━━ Passage for review

Tell me about a piece of art, literature or music that was important to you in the writing of this book.

Approximately seventy artworks are described throughout the novel – from Ophelia by John Everett Millais to The Clock by Christian Marclay. My title is stolen from a piece by Richard Long. A Line Made by Walking is the documentation of an action undertaken in 1967, while Long was still a student in St. Martin’s School of Art. One day he took a train out of London to a field in Wiltshire, and walked up and down through the grass until his footsteps had worn a short, straight path, and then he photographed it. When it came to naming the novel, this was the piece that felt most appropriate, because it’s about repetition, and searching, and where we are going, and what we leave behind.

Your last book was narrated by a 57-year-old man. What attracted you this time to Frankie, a depressed 25-year-old artist struggling to cope with the realities of being a living, breathing adult?

Ray, my 57-year-old man, was a version of me, adapted from certain qualities and tendencies, exaggerated. Frankie is just another version, adapted from other qualities and tendencies, exaggerated.

Frankie has an almost compulsive habit of “testing” herself, of trying to recall works of art that share a theme with something she’s thinking about. All 75 artworks are listed in the back. This sounds very dry and exam-like but it seems to be more about relating art to real life situations and experiences. Is that something you think is important?

━━━━
━━ Stored data

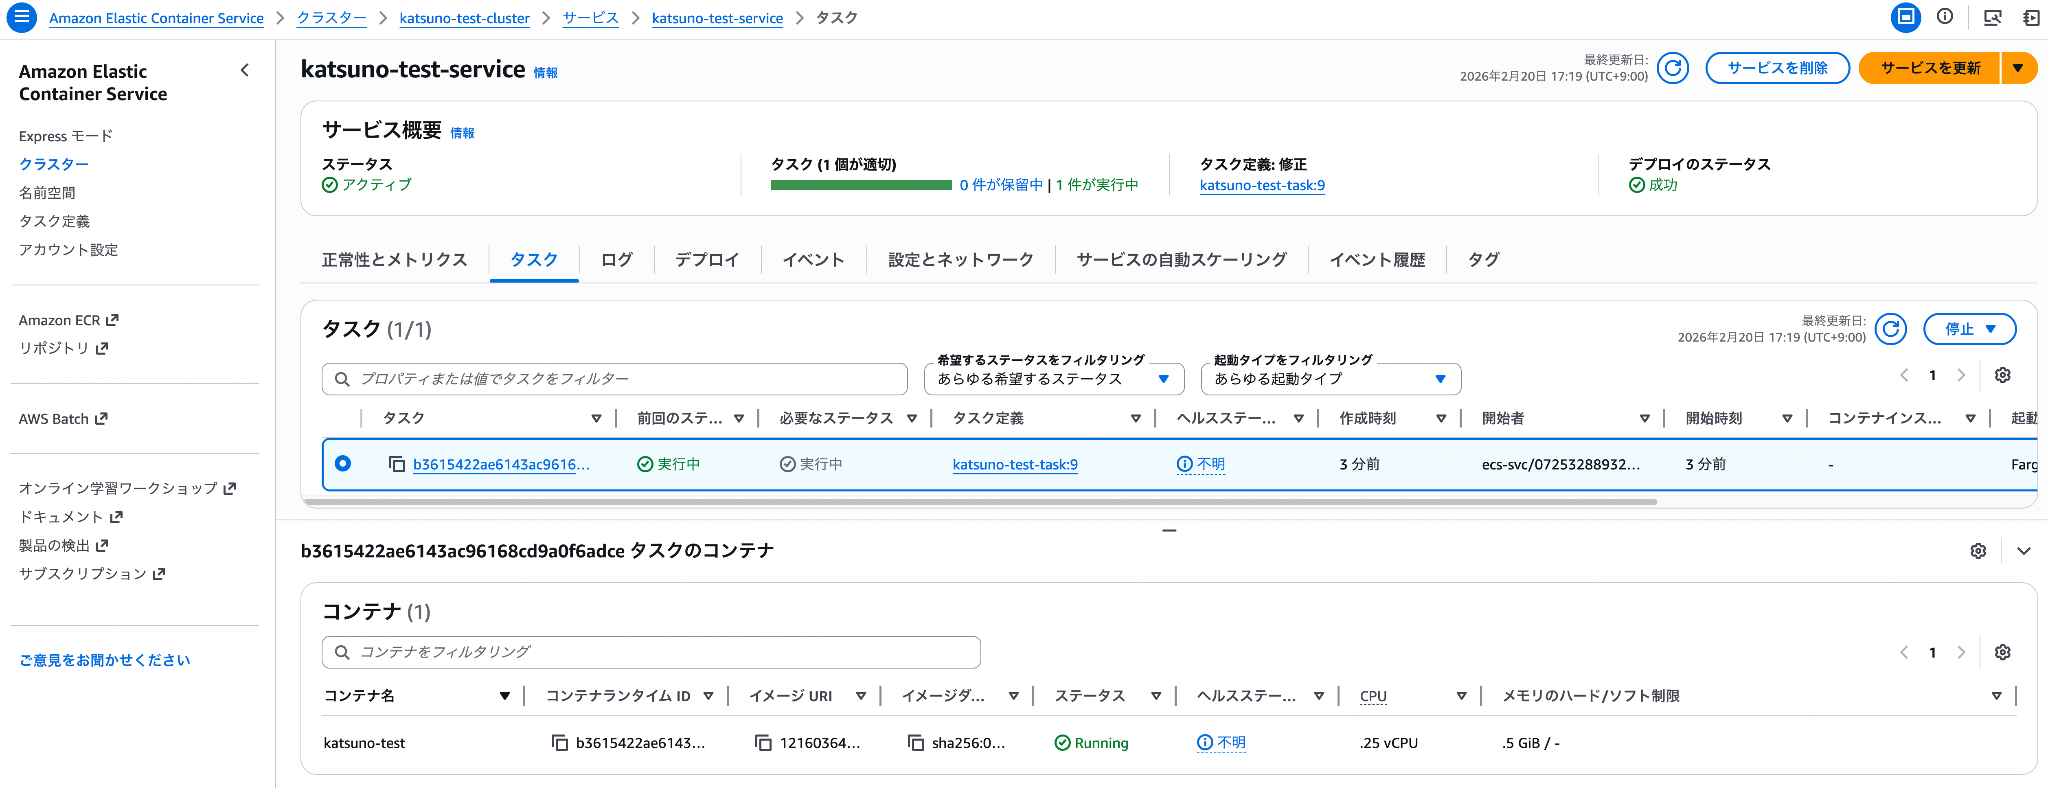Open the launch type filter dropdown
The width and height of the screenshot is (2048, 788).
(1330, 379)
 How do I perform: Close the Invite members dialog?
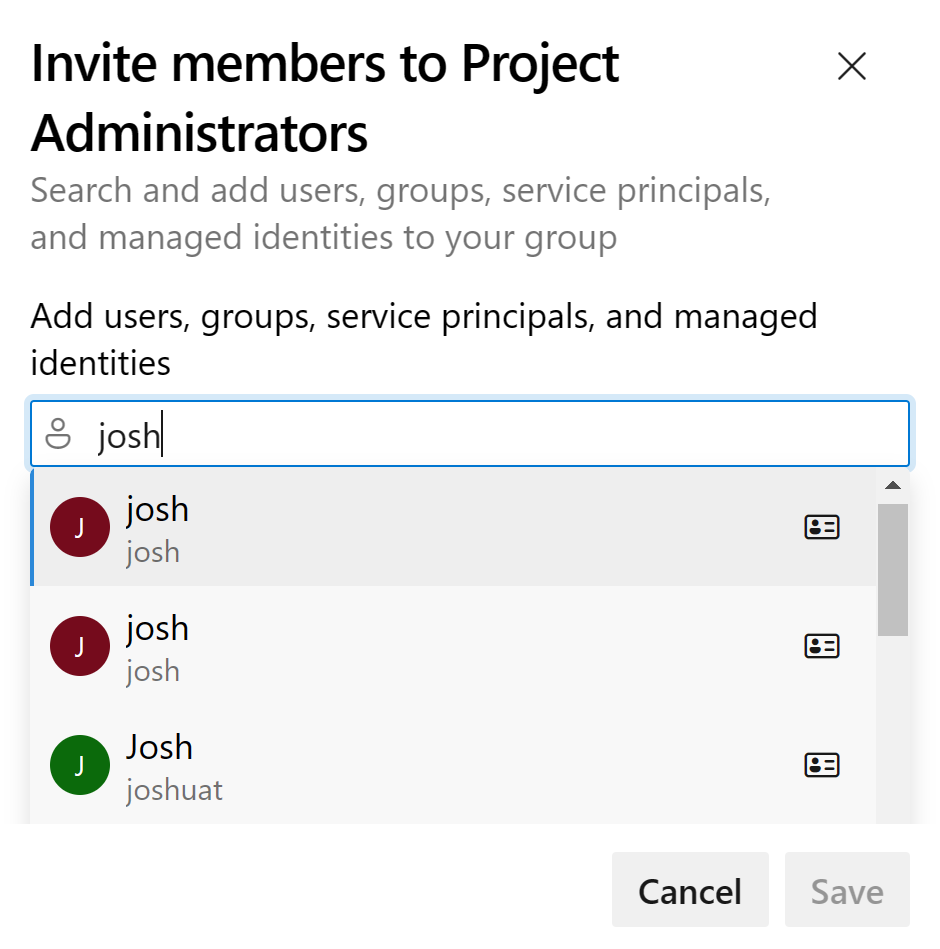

━━━━

**Task set**
(1) Answer these questions from the interview, one line each:
(a) Which piece by Richard Long gave the novel its title?
(b) In what year was the action documented in that piece undertaken?
(c) How old is Frankie?
(2) Reproduce the part of the interview that begins with the words containing "Your last book" and ends with "living, breathing adult?".

**Problem solutions**
(1)
(a) A Line Made by Walking
(b) 1967
(c) 25

(2)
Your last book was narrated by a 57-year-old man. What attracted you this time to Frankie, a depressed 25-year-old artist struggling to cope with the realities of being a living, breathing adult?